| Your instructions |
Give back exactly the lines from the one holding "694x530 pixels." to the last line of the entries, both included, and nothing more.

Start of Materials provided

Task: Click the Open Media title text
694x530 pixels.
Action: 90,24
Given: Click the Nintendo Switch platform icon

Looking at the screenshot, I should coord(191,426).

End of Materials provided

| Solved exercise |
694x530 pixels.
Action: 90,24
Given: Click the Nintendo Switch platform icon

Looking at the screenshot, I should coord(191,426).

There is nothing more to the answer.